18.7.2 Reports shall be included in the closeout submittals.
19 Installation
19.1 Coordination and Sequencing
19.1.1 The Contractor shall sequence the telecommunications bonding work so that the PBB and the bonding conductor to the building grounding electrode system are installed before the TBB is pulled, and the TBB and SBBs are installed before any TEBC, RBJ, or equipment bonding is made up.
NOTE Installing equipment bonding before the SBB is in place leads to ad-hoc, unrouted bonding conductors that have to be redone. (19.1.2)
19.2 Routing
19.2.1 Bonding conductors shall be routed as directly and as short as practical between their termination points.
19.2.2 Sharp bends, unnecessary loops, and routing in close parallel with high-current power conductors shall be avoided.
19.2.3 The bonding conductor shall not be bent to a radius smaller than the conductor manufacturer's specified minimum bend radius.
19.2.4 Conductors shall be supported per Raceways And Conduit and shall not be supported by piping, ductwork, or another trade's work. 19.3 Protection During Construction
19.3.1 Bonding conductors and busbars left exposed during construction shall be protected from damage by other trades.
19.3.2 Bonding terminations made before equipment is installed shall be coiled and bagged at the termination point to keep the conductor clean and free of damage.
19.3.3 Temporary bonds installed for construction shall be removed where they are not part of the permanent installation.

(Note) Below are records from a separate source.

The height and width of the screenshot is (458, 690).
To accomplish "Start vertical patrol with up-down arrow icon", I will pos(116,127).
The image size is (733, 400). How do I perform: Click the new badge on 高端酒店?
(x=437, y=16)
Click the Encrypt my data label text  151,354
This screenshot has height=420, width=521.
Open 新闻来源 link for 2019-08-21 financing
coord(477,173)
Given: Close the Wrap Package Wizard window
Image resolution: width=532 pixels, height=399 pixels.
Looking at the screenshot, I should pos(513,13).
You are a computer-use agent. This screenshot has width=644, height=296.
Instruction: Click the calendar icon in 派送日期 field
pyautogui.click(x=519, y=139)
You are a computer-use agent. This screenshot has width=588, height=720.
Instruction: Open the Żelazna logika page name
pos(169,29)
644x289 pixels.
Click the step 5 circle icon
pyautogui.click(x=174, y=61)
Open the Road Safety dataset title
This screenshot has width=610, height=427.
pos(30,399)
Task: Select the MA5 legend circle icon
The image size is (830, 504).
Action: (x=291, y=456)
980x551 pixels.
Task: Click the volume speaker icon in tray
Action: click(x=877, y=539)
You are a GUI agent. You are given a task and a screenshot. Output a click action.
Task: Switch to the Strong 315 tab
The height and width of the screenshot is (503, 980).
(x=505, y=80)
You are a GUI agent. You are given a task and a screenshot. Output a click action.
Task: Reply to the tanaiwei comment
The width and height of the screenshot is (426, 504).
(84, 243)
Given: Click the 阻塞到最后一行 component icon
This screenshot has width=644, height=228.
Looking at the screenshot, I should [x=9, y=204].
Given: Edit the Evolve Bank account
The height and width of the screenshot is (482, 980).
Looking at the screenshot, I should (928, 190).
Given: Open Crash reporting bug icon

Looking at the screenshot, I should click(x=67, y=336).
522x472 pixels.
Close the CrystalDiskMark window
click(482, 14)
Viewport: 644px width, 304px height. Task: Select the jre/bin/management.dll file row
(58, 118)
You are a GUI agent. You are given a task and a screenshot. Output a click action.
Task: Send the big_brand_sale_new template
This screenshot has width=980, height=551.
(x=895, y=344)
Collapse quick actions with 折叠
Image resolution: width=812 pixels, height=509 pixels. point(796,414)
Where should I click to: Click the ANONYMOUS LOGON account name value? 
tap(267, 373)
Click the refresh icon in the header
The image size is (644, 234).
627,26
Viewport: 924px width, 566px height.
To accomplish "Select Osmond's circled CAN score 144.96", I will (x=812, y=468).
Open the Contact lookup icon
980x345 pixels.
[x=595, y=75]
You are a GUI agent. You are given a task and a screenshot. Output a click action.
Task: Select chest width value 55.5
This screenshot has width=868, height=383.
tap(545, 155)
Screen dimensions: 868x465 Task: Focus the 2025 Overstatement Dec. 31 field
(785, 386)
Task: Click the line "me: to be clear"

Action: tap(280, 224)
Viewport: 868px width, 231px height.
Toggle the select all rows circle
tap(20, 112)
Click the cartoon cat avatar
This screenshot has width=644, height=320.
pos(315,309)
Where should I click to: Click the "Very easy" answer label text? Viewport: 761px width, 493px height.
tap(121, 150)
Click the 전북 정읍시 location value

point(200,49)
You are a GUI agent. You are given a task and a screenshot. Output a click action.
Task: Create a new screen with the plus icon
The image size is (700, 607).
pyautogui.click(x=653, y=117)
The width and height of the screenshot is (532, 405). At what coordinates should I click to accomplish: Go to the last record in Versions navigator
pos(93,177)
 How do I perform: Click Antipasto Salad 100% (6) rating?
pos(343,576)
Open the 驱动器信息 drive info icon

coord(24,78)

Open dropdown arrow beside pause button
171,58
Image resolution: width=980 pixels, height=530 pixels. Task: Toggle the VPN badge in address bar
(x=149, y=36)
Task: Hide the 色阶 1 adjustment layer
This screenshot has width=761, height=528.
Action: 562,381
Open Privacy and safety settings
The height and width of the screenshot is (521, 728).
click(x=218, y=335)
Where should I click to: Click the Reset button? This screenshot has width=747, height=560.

19.4 Connections to the Building Grounding Electrode System
19.4.1 The bonding conductor from the PBB to the building grounding electrode system shall be installed in coordination with the electrical Contractor responsible for the building grounding electrode system.
19.4.2 The connection at the building grounding electrode system end shall be made by exothermic welding or by a listed irreversible compression connector and shall be located as required by Grounding And Bonding. 19.4.3 The Contractor shall not connect the telecommunications bonding network to the building grounding electrode system at multiple points.
20 Delivery, Storage, and Handling
20.1 Bonding and grounding materials shall be delivered in the manufacturer's original packaging with listing marks intact.
20.2 Copper busbars shall be stored indoors in a clean, dry location with surface protection until installed; tin-plated busbars are forgiving of light handling, but bare copper busbar surfaces shall be protected from oxidation and contamination before installation.
20.3 Compression lugs and dies shall be stored dry.
20.4 Telecommunications protectors shall be stored in their original packaging until installation, and the listing labels shall remain attached to the installed device.
21 Warranty
1 year from substantial completion
2 years from substantial completion
21.1 Telecommunications bonding and grounding products that carry a manufacturer warranty against defects in materials and workmanship shall be warranted to the Owner.
21.2 The Contractor shall warrant the installation, including all bonding connections and the achievement of the specified continuity and resistance values, for the project warranty period.
21.3 Where the achieved SBB-to-PBB resistance is marginal relative to the acceptance criterion, the Engineer may require re-testing during the warranty period to confirm that the bonding network's integrity has not degraded.